### Problem:
Count the lines in the records below that contain the string "pixels", with case counting, and reply with the number alone.

### Material provided:
· · ·

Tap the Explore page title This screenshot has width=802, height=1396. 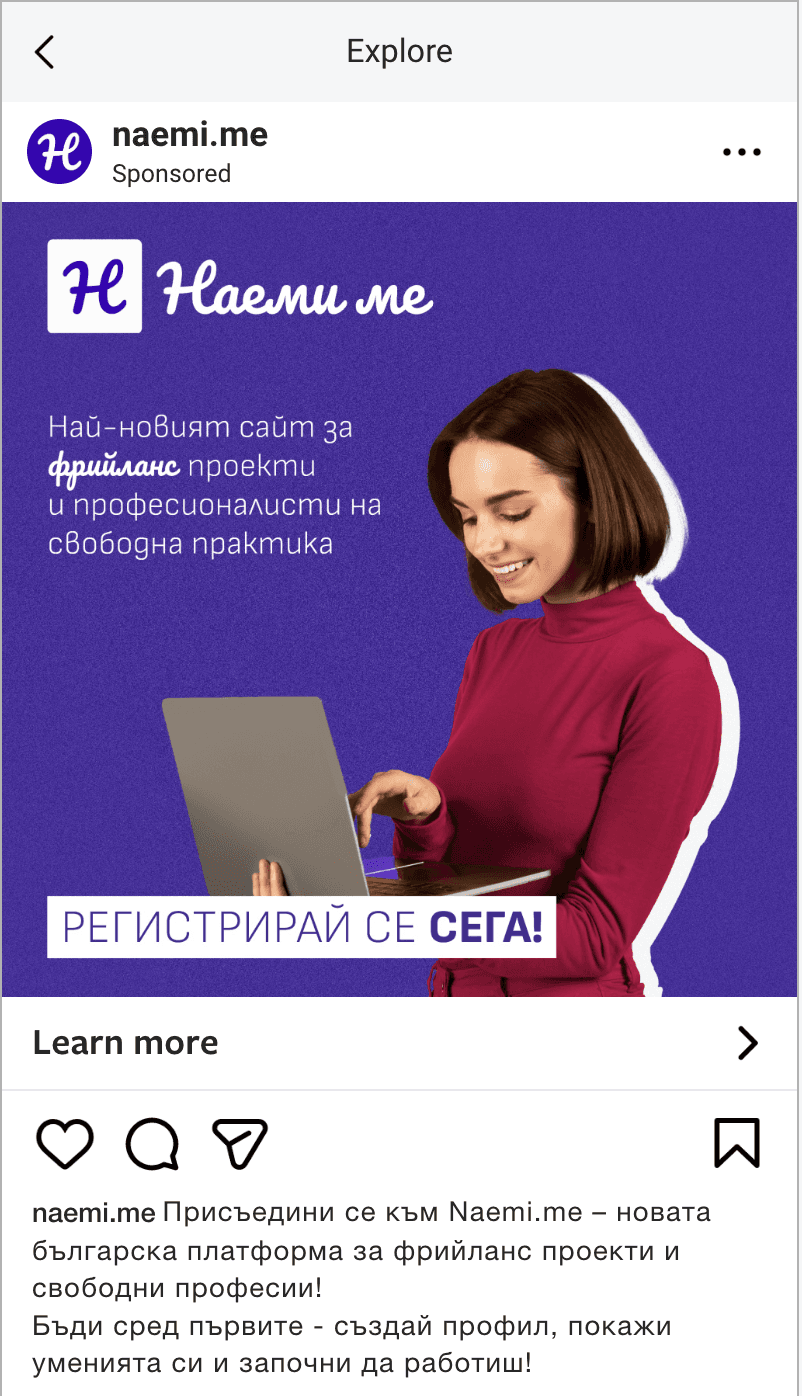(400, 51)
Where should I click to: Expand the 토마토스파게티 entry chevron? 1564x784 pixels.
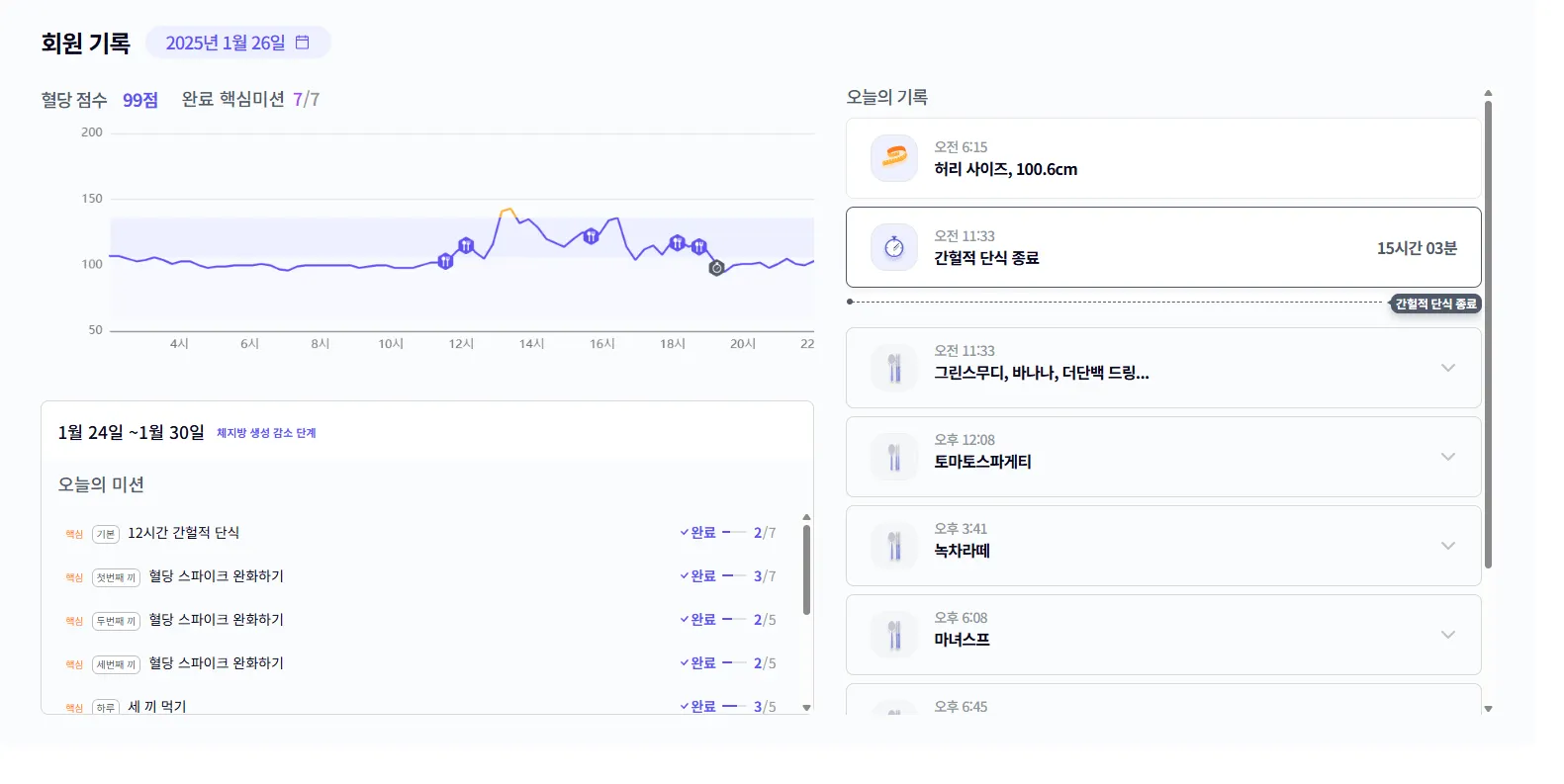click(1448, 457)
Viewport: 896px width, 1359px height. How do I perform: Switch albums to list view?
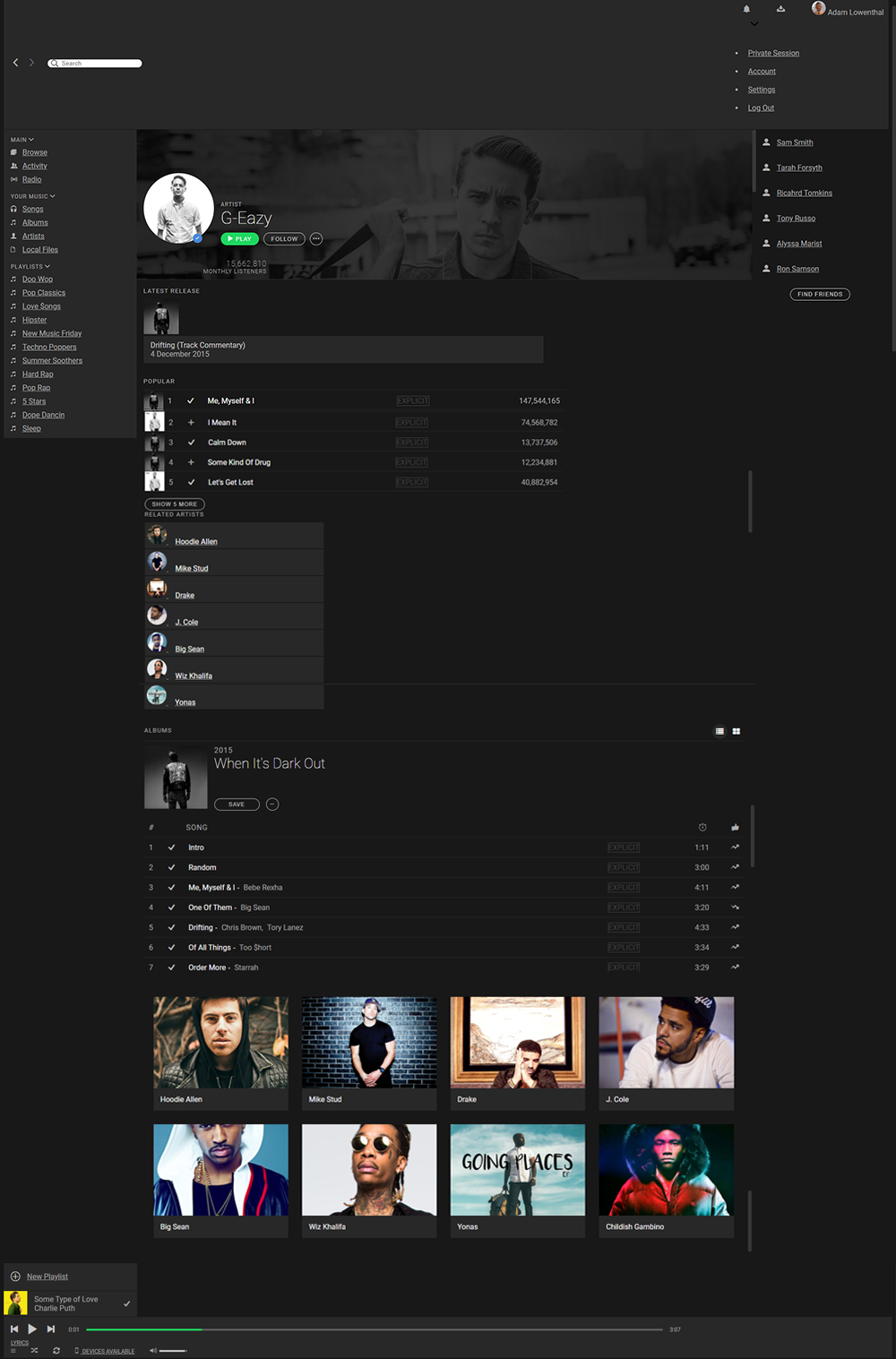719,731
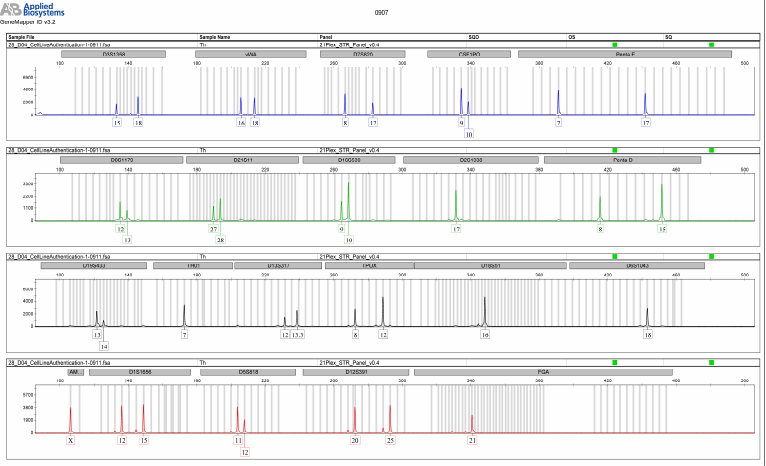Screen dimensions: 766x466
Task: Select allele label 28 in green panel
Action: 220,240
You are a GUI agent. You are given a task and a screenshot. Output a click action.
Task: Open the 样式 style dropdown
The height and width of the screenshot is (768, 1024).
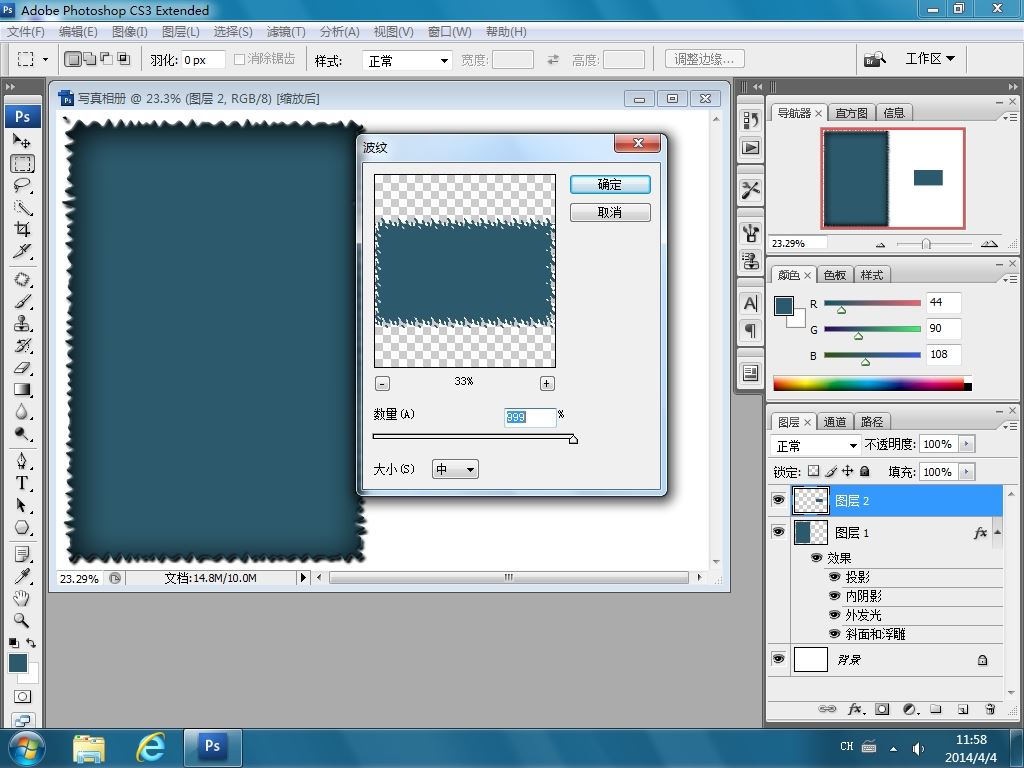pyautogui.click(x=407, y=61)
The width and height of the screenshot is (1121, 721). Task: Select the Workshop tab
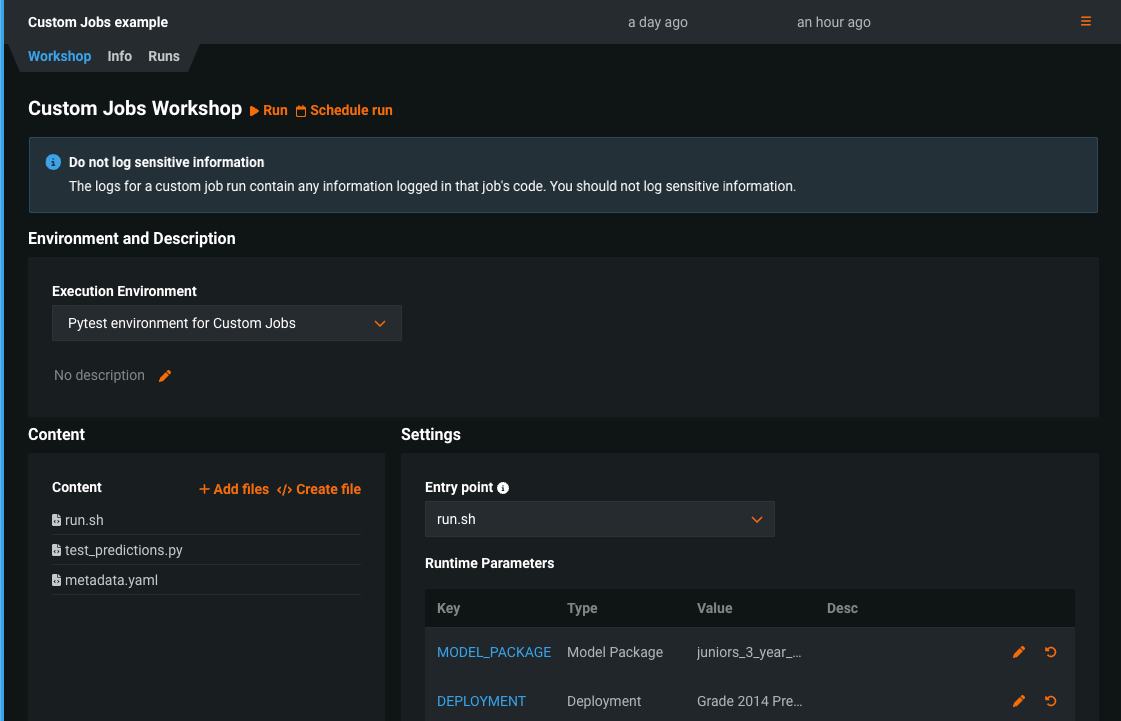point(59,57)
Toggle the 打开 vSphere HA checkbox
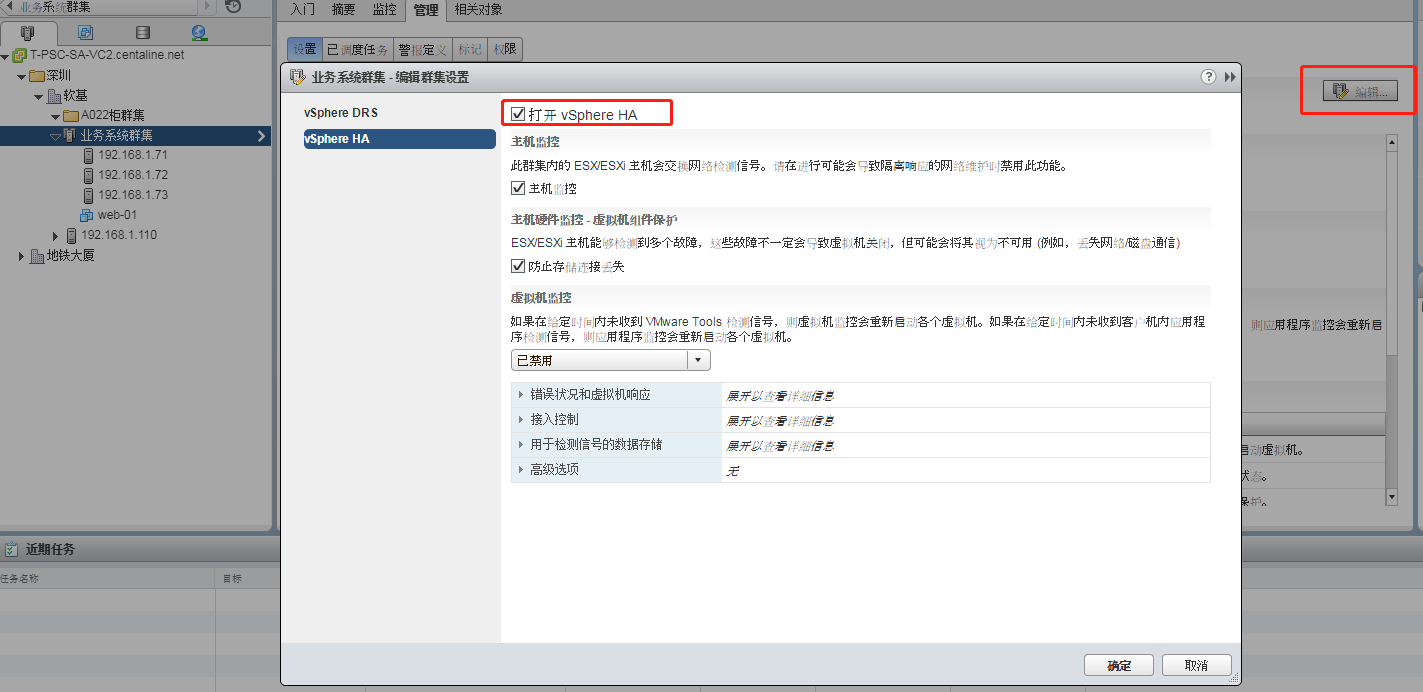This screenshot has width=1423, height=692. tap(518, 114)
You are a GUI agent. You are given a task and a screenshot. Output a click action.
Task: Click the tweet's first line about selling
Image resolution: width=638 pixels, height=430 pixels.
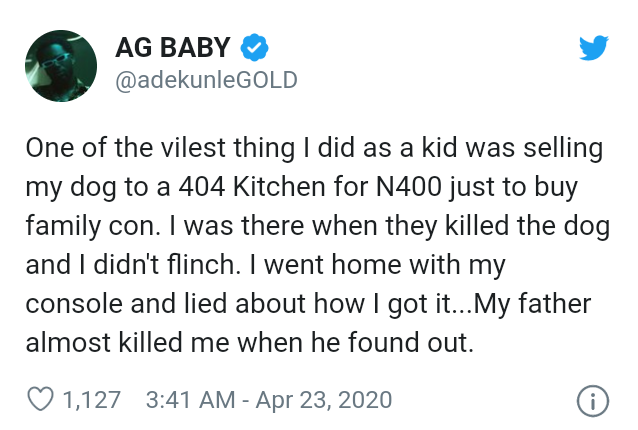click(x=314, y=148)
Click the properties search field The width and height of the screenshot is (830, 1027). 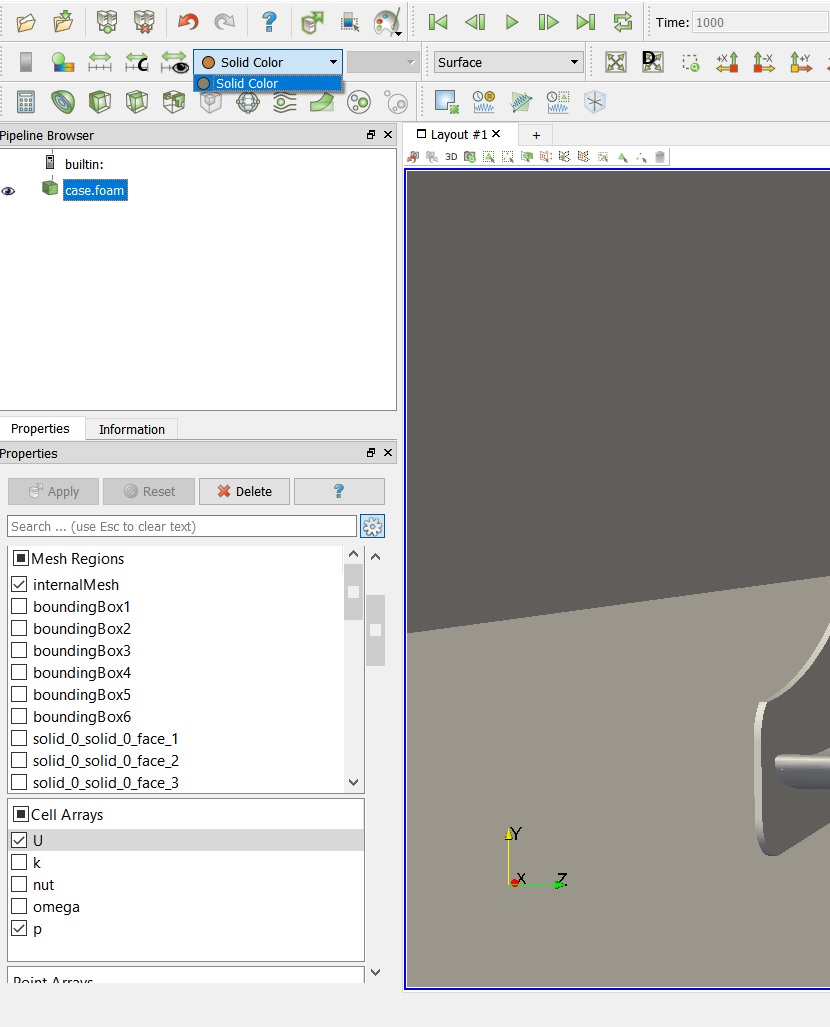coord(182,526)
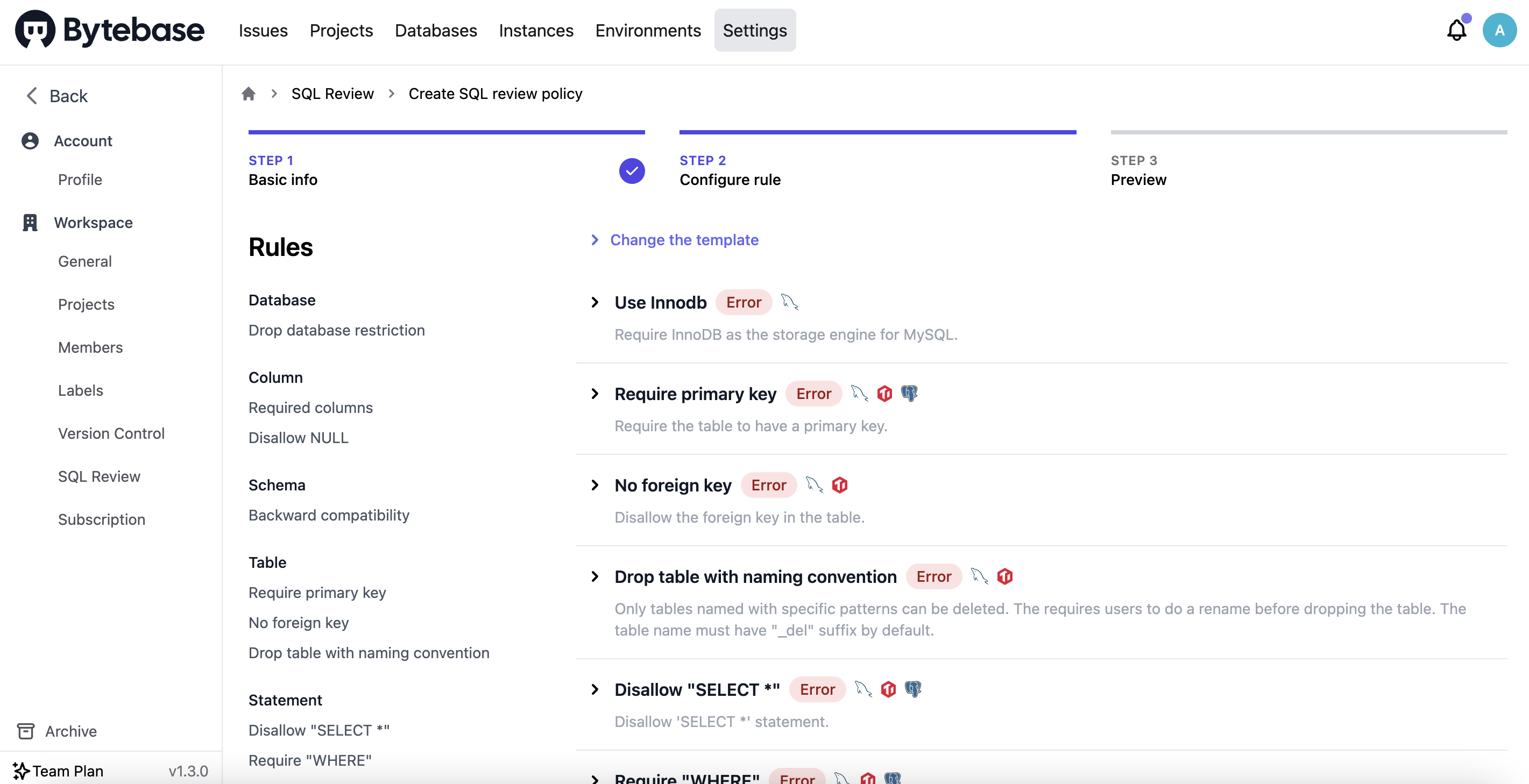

· · ·

### Output for this task:
2